____ Data

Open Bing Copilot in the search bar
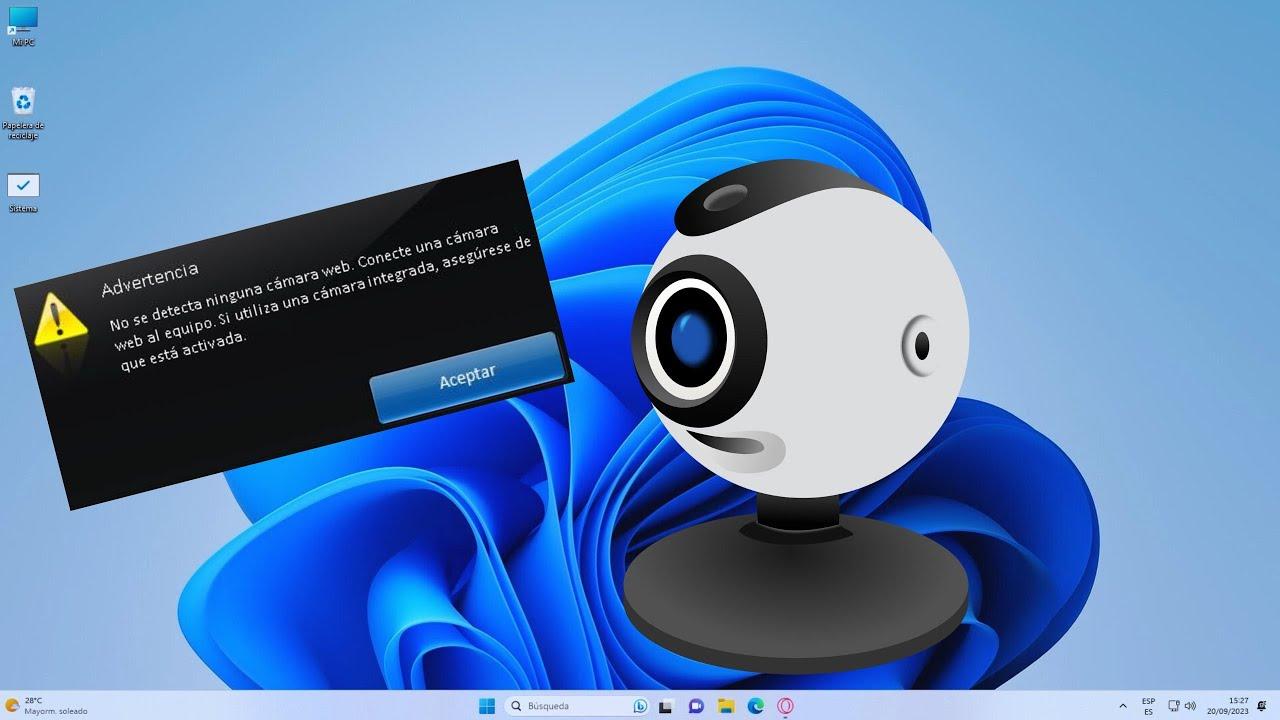 pos(640,706)

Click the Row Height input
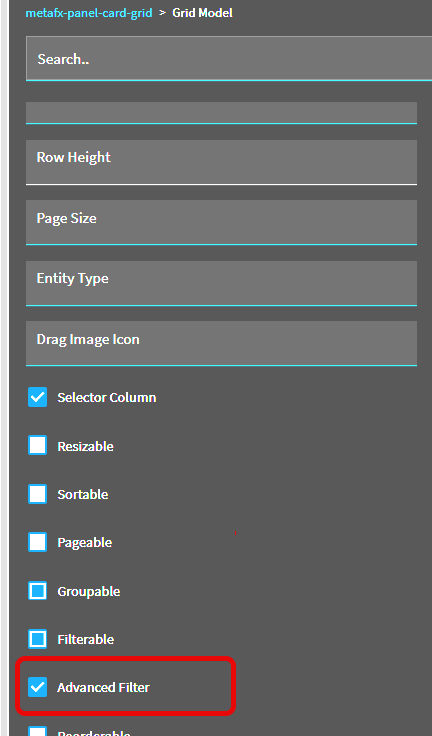(221, 162)
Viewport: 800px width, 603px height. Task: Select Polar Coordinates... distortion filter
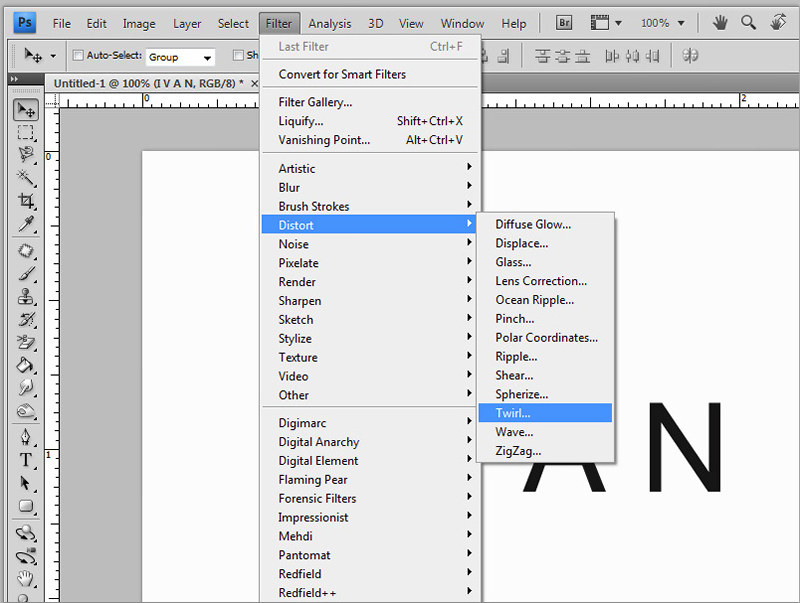tap(546, 338)
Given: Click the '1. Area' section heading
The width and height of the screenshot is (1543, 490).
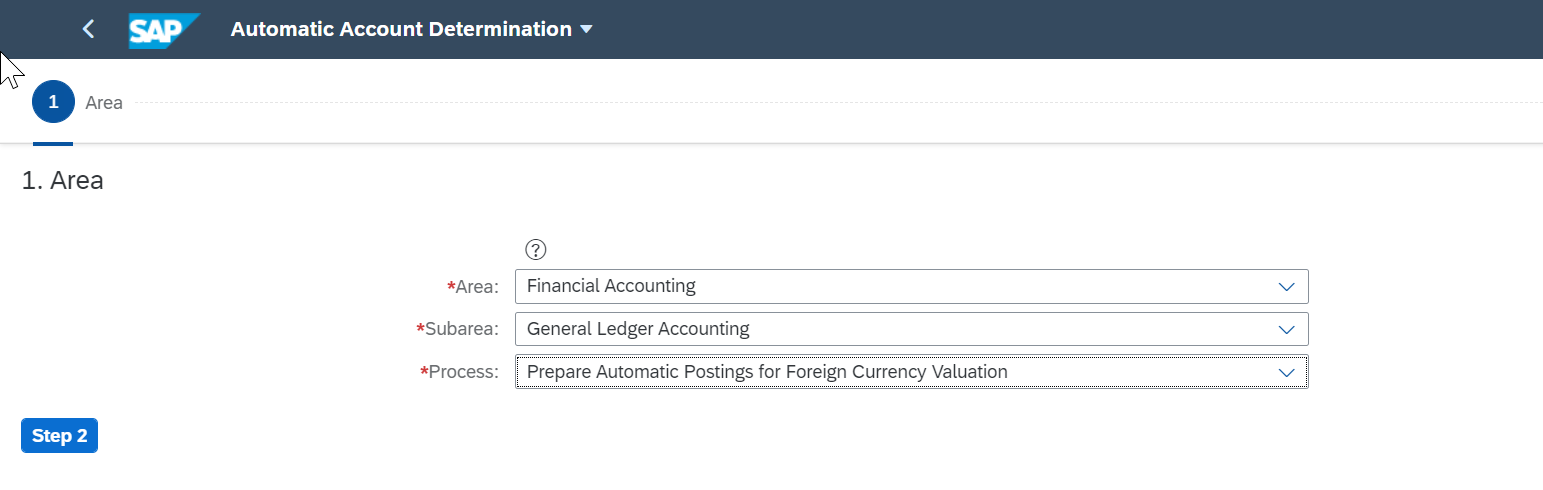Looking at the screenshot, I should point(62,181).
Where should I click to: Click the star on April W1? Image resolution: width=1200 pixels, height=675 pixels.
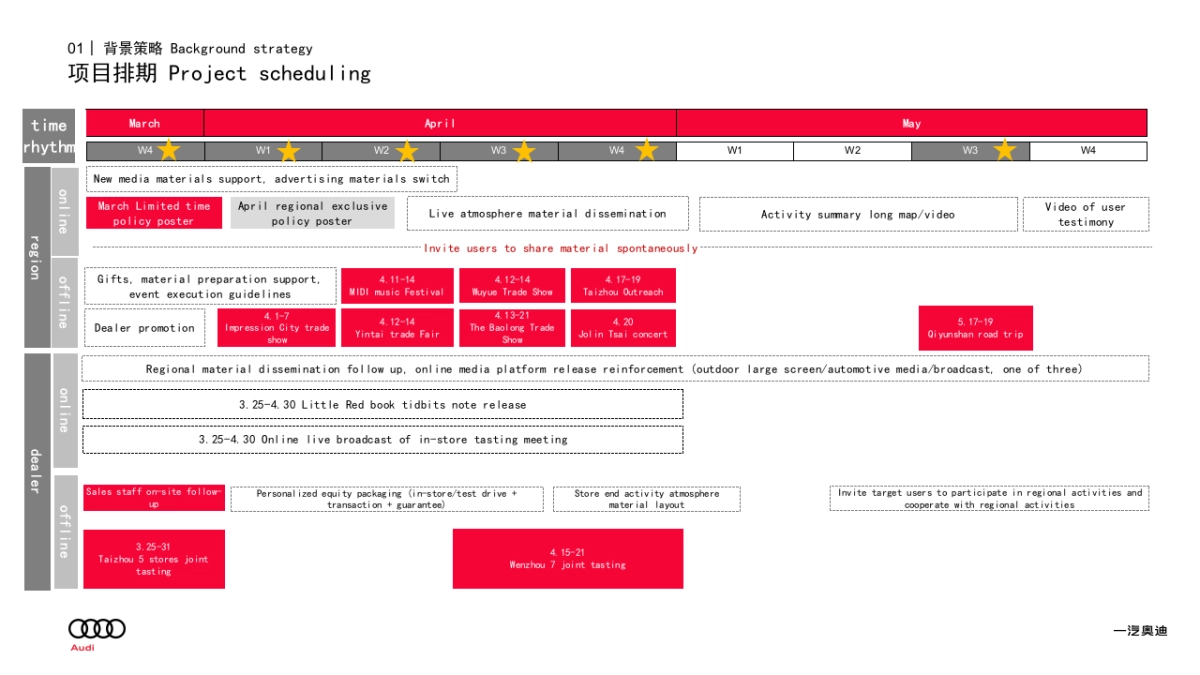point(289,151)
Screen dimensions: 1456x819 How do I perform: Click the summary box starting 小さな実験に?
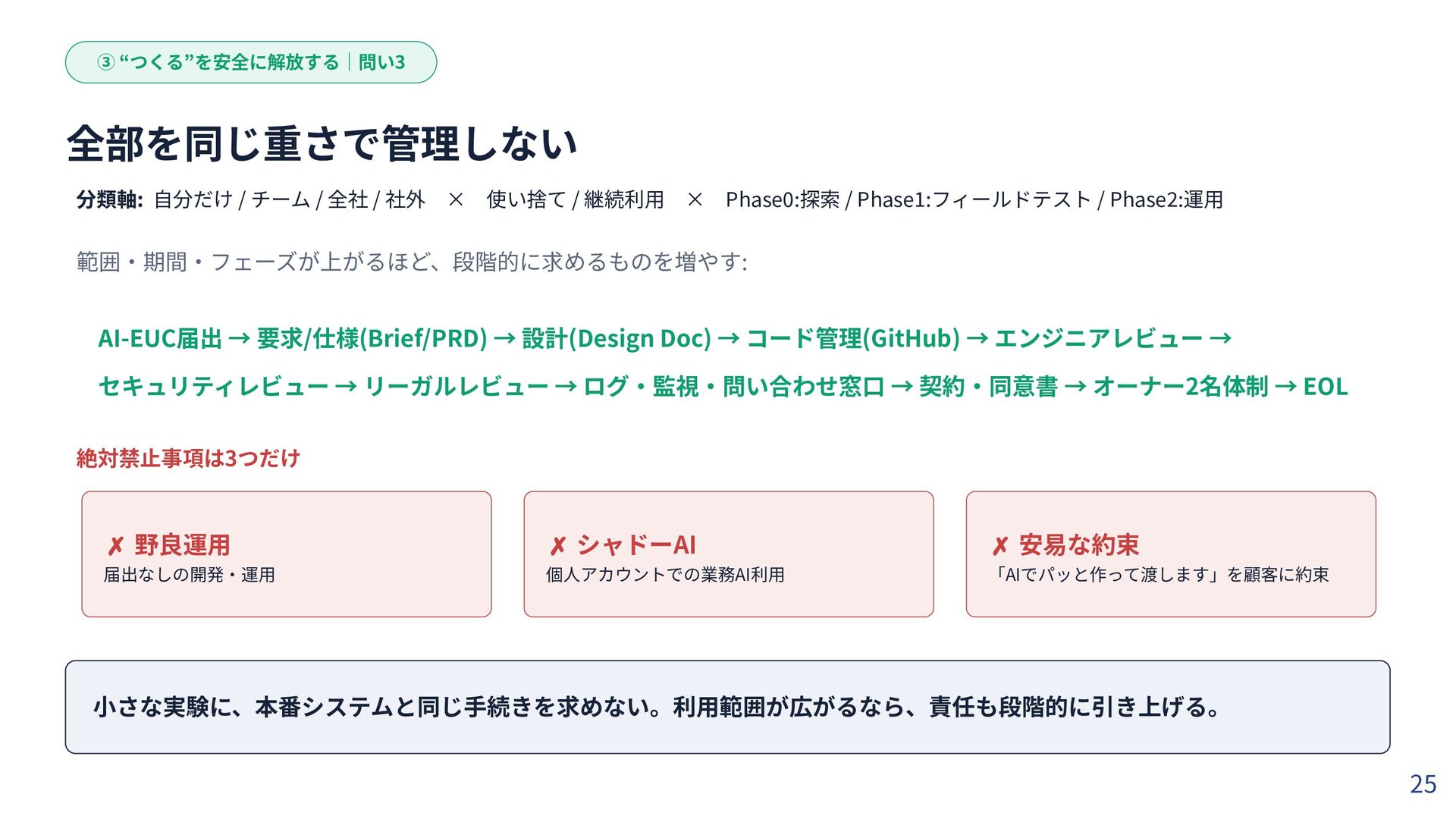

________

◆ What you need to do ◆
Every entry must be transcribed exactly. Pictures do not belong in the copy.

◆ Response below ◆
Open Bing Copilot in the search bar
 pos(640,706)

Click the Row Height input
(221, 162)
Viewport: 800px width, 603px height. Task: Select Polar Coordinates... distortion filter
tap(546, 338)
Given: Click the '1. Area' section heading
The width and height of the screenshot is (1543, 490).
Looking at the screenshot, I should point(62,181).
Where should I click to: Click the star on April W1? Image resolution: width=1200 pixels, height=675 pixels.
point(289,151)
Screen dimensions: 1456x819 How do I perform: Click the summary box starting 小さな実験に?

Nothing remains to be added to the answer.